* [THE RECORDS]:
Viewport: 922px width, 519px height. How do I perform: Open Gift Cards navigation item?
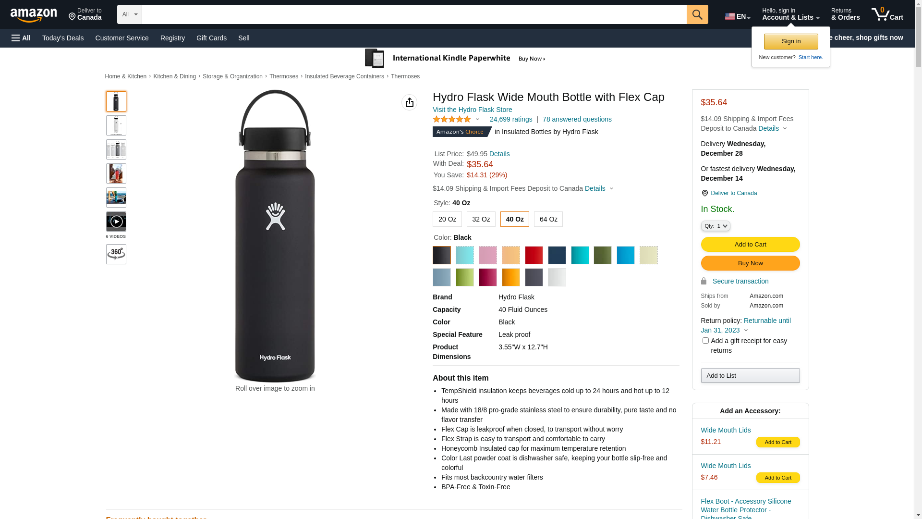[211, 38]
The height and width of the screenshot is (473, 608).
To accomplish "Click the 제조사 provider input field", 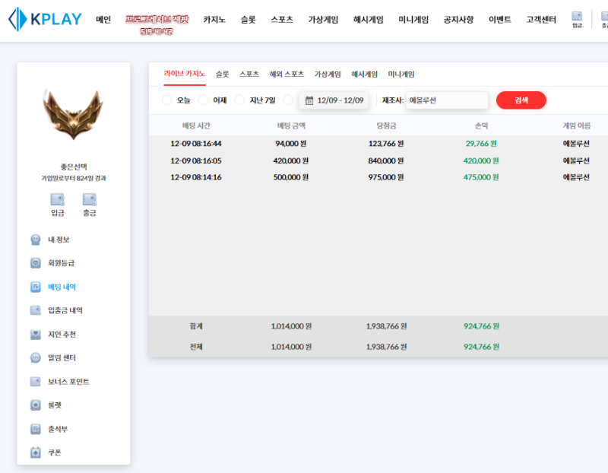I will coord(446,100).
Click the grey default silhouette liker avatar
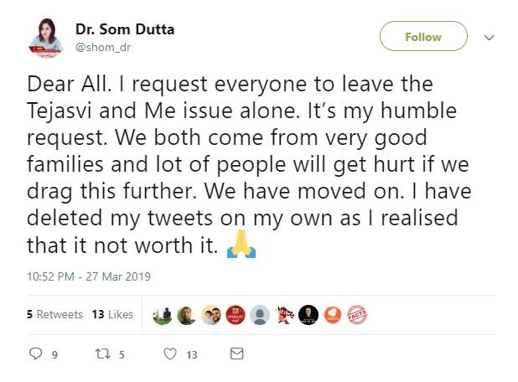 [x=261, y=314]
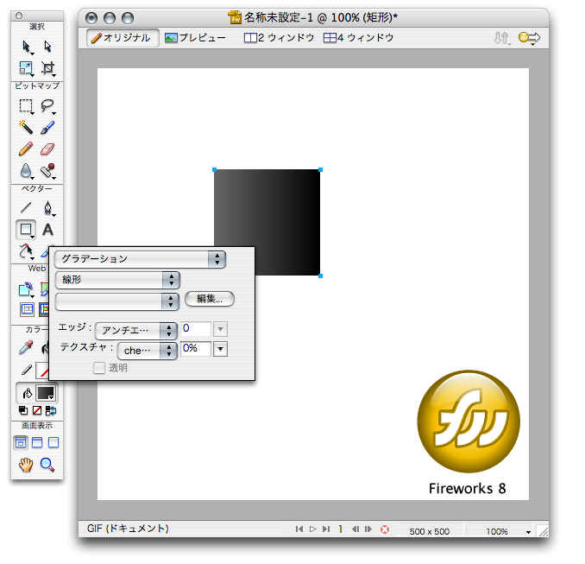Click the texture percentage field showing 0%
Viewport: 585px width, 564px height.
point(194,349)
==
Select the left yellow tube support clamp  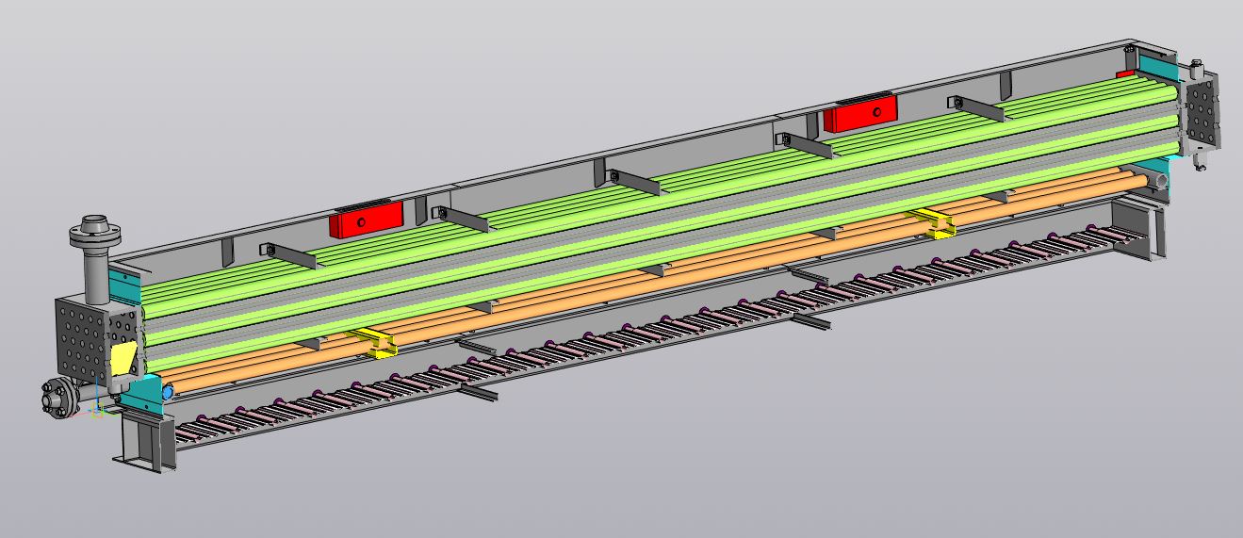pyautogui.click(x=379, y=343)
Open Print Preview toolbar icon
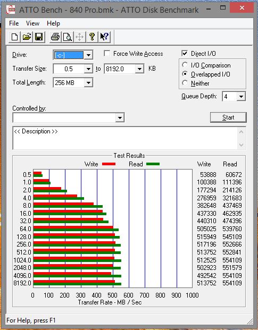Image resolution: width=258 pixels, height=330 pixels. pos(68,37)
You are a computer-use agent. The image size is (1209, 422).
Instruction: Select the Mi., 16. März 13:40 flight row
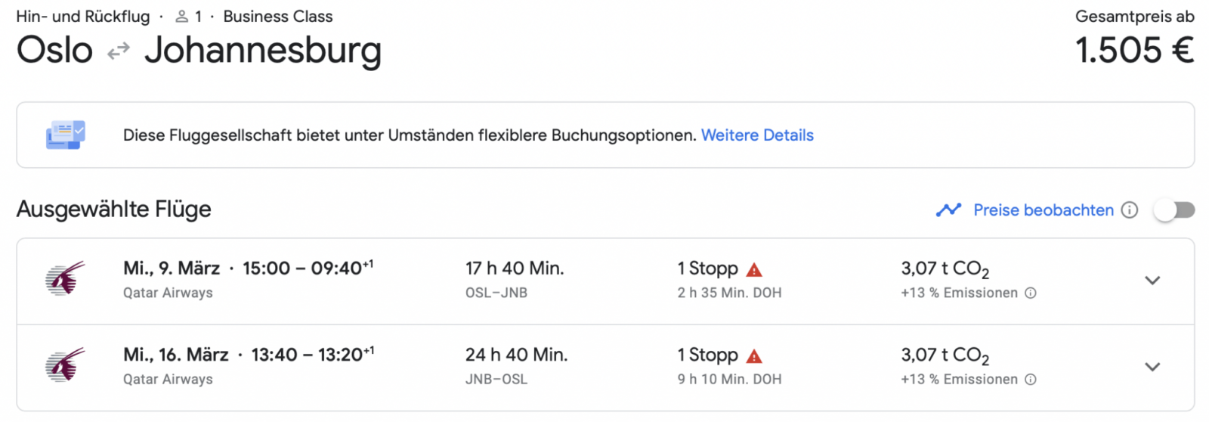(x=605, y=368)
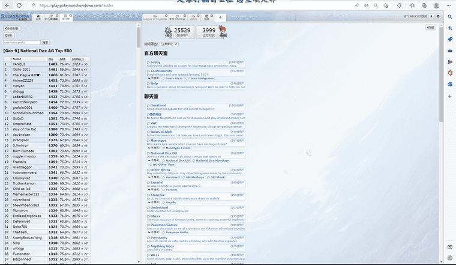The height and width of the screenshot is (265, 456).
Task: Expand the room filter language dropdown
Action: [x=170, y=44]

* [ABOUT THIS EXERCISE]: Give again the lines of the listing above that run from the one with "Open Print Preview toolbar icon" up to and including the one with "You are a computer-use". Keep them exact and omit the pictures.

* [SOLUTION TO THE EXERCISE]:
Open Print Preview toolbar icon
Image resolution: width=258 pixels, height=330 pixels. pos(68,37)
You are a computer-use agent. The image size is (1209, 422).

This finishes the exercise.